Harris County

At a Glance


Government/Public Administration

Project Types

Climate Justice/Energy Equity, Data Analysis, Sustainability and Energy Management Strategy




Houston, TX


Jolie Villegas developed a GHG inventory and analyzed best practices in the creation of Harris County’s Climate Justice Action Plan.


Harris County is the third most populous county in the USA. Home to Houston, the “energy capital of the world,” Harris County recently created an Office of Sustainability to develop equitable resilience and sustainability policies to protect the County’s residents, especially communities who have been historically and disproportionately harmed by environmental and climate injustices. Harris County enlisted Jolie Villegas to help develop their inaugural Climate Justice Action Plan that centers equitable mitigation and adaptation strategies.

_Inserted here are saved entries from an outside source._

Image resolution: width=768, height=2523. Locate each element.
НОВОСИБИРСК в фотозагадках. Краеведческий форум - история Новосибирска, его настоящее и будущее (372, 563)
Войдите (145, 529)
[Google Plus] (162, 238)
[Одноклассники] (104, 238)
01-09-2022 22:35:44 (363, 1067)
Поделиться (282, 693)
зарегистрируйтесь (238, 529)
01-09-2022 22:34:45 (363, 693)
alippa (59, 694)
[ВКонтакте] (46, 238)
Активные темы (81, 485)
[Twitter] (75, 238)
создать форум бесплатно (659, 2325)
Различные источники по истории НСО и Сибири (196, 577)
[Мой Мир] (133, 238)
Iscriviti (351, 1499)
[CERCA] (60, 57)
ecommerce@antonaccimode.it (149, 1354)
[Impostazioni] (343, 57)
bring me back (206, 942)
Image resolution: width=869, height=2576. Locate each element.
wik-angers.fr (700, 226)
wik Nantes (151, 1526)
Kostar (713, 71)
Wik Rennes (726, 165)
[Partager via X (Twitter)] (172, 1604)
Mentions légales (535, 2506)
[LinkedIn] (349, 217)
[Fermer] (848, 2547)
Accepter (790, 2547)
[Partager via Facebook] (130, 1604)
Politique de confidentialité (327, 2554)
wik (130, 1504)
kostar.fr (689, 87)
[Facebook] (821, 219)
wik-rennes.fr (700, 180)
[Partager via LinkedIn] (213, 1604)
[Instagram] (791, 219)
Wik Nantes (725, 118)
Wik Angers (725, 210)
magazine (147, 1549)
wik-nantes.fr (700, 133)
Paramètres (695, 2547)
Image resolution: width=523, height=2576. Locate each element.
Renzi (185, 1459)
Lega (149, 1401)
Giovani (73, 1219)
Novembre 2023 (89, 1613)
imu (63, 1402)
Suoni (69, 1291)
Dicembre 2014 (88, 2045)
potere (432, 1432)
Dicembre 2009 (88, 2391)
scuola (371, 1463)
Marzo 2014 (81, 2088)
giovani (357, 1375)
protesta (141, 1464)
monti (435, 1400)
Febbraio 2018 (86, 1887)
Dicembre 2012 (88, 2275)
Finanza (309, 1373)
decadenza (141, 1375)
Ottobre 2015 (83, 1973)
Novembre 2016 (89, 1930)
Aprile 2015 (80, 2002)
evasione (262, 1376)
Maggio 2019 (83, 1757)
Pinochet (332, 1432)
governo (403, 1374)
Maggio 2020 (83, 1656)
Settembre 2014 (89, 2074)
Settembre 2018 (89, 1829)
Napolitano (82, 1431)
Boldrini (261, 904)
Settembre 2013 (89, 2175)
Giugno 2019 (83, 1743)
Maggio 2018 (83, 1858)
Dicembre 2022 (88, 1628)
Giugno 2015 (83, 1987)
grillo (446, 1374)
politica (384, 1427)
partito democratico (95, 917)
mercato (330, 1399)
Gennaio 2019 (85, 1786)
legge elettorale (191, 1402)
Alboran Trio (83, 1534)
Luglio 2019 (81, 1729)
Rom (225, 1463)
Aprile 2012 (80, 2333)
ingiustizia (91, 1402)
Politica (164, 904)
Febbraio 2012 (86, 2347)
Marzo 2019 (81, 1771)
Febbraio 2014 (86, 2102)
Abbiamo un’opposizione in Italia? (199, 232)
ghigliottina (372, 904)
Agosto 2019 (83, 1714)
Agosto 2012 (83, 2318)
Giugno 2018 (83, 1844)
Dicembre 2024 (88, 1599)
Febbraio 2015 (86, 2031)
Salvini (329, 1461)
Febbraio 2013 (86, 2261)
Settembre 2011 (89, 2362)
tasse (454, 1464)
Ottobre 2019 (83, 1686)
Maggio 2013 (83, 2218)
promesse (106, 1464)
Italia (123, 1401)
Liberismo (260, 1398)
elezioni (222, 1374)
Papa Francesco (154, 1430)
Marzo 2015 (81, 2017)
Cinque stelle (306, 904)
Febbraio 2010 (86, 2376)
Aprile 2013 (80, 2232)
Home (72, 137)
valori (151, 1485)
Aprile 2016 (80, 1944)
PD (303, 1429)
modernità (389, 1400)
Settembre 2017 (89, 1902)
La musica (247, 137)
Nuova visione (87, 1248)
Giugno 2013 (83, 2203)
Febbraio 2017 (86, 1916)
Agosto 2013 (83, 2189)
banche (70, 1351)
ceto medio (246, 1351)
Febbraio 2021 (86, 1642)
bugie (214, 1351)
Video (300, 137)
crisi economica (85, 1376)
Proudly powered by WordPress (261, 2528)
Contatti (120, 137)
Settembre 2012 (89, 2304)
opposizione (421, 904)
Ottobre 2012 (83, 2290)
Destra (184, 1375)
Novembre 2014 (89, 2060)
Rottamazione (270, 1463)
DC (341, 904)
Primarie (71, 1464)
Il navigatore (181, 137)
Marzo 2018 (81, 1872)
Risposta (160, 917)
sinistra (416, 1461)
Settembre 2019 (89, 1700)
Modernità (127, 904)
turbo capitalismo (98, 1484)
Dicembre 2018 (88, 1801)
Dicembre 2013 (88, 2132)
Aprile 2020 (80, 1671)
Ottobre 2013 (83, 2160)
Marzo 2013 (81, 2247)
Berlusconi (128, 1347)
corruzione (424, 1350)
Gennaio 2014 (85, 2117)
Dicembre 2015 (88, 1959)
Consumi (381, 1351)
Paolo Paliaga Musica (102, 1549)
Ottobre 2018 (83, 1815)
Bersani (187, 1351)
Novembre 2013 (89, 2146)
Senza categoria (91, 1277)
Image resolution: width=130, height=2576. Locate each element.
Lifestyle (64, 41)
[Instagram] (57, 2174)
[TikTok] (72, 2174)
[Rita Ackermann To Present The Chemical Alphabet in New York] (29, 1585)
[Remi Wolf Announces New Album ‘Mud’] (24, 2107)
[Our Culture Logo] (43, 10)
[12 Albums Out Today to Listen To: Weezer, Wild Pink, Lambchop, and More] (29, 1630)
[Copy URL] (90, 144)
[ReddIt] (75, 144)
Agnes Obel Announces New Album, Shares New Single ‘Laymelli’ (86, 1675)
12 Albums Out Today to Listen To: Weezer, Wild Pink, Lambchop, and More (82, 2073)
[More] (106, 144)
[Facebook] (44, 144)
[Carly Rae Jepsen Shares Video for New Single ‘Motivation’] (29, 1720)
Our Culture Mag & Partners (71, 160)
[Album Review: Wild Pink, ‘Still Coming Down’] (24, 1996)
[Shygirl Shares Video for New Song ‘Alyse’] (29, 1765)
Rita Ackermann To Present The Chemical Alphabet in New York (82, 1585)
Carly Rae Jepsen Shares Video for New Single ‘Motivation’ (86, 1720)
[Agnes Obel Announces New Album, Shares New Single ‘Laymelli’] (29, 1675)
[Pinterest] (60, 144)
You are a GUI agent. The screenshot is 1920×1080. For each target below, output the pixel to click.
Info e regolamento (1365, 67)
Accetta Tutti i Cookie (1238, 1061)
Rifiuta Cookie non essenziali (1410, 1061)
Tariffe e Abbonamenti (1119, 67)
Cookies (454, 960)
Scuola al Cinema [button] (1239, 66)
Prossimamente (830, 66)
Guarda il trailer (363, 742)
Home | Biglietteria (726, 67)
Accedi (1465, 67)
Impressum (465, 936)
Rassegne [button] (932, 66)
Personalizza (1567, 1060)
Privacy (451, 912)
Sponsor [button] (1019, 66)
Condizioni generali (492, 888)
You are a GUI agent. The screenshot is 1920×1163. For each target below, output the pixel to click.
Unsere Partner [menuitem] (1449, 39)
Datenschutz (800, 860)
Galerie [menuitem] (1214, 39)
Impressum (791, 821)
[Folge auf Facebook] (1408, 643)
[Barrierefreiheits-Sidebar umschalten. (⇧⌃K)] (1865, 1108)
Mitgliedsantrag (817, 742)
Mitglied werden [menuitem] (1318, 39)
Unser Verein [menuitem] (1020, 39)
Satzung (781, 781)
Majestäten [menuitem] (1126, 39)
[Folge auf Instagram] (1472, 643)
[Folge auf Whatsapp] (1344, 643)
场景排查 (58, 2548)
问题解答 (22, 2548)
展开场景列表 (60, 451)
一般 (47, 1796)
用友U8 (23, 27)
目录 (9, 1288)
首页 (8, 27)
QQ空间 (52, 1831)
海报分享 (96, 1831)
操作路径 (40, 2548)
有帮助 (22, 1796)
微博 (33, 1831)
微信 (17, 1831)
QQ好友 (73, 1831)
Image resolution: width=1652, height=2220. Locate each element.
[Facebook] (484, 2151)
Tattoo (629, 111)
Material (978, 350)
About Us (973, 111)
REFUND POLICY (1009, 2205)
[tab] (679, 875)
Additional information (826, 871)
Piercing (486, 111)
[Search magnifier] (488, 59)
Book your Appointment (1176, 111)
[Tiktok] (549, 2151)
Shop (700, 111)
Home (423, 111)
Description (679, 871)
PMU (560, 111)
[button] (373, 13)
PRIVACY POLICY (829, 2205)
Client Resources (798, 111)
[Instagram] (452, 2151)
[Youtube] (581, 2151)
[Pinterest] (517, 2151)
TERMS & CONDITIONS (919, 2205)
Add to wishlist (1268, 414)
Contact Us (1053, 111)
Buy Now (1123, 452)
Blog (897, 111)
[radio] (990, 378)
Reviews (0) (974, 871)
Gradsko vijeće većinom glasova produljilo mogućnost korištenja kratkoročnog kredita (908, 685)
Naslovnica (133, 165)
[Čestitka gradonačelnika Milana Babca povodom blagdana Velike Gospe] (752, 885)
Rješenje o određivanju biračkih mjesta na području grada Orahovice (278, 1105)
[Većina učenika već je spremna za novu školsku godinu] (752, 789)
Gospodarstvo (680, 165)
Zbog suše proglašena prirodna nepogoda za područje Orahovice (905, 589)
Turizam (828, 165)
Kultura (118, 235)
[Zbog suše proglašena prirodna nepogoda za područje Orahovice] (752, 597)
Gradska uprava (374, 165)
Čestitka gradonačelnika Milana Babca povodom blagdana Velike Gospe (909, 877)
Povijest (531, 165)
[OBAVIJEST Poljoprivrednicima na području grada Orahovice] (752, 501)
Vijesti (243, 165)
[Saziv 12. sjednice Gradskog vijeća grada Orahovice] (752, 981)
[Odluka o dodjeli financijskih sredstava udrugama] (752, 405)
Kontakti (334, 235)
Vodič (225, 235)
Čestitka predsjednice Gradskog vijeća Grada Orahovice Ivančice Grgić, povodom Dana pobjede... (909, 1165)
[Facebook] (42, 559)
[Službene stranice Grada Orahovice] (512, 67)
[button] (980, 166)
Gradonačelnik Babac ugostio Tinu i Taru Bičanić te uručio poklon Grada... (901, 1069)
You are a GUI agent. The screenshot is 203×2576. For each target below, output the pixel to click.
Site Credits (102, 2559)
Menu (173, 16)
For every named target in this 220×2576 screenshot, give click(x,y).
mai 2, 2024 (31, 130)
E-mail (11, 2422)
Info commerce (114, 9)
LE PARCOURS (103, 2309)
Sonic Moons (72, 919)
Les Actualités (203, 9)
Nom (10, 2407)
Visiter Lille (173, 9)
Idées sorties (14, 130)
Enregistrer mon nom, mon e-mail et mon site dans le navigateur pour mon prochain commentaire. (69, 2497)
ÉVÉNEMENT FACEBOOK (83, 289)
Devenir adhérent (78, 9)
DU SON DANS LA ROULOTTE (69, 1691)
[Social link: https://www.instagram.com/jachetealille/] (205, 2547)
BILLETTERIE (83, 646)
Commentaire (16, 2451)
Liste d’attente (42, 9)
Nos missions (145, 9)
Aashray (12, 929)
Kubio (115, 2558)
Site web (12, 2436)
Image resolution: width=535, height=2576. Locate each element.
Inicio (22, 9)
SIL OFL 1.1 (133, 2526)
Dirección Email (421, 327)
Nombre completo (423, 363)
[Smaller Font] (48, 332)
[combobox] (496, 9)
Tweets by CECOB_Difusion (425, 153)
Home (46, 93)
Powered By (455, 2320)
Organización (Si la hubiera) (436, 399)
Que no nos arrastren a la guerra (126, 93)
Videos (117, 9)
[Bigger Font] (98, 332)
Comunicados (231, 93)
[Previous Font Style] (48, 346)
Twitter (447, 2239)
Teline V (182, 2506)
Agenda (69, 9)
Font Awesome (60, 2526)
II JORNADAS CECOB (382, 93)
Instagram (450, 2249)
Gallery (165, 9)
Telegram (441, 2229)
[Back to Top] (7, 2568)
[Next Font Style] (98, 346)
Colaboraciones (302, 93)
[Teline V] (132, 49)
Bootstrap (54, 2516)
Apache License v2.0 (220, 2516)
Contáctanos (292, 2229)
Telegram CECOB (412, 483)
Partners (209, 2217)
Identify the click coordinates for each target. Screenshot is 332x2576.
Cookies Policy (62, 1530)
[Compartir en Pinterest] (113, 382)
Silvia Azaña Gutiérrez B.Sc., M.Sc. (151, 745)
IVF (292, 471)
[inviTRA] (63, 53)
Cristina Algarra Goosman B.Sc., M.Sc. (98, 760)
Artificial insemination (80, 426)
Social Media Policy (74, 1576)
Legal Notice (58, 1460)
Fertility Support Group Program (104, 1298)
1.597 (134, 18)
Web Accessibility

To help create Harris County’s Climate Justice Action Plan, Villegas worked on projects spanning both phases of the planning process:

  • Climate Action Planning (Phase 1): Villegas analyzed best practices from existing county Climate Justice Action Plans. She also co-developed the County’s first GHG inventory of internal operations to establish a baseline for future GHG emissions reduction targets.

  • Climate Justice Planning (Phase 2): To lay the groundwork for future projects in this second phase, Villegas wrote grants applying for various funding sources that would prioritize climate justice and facilitate community engagement throughout the Plan’s development.

Additionally, Villegas assisted with other projects ad hoc, including EPA Brownfields Assessment Grant research and the proposal of an Energy Efficiency Revolving Loan Fund.

Potential Impact

Once implemented, the Climate Justice Action Plan will serve as a comprehensive roadmap for Harris County to reduce its GHG emissions while centering community equity. The development of a GHG inventory and analysis of best practices from existing plans will facilitate the County’s process of actually writing the plan, saving both time and resources. Additionally, Villegas applied for approximately $200,000 in funding that will be used to compensate community partners and hire specialized consultants who can help encourage participatory action.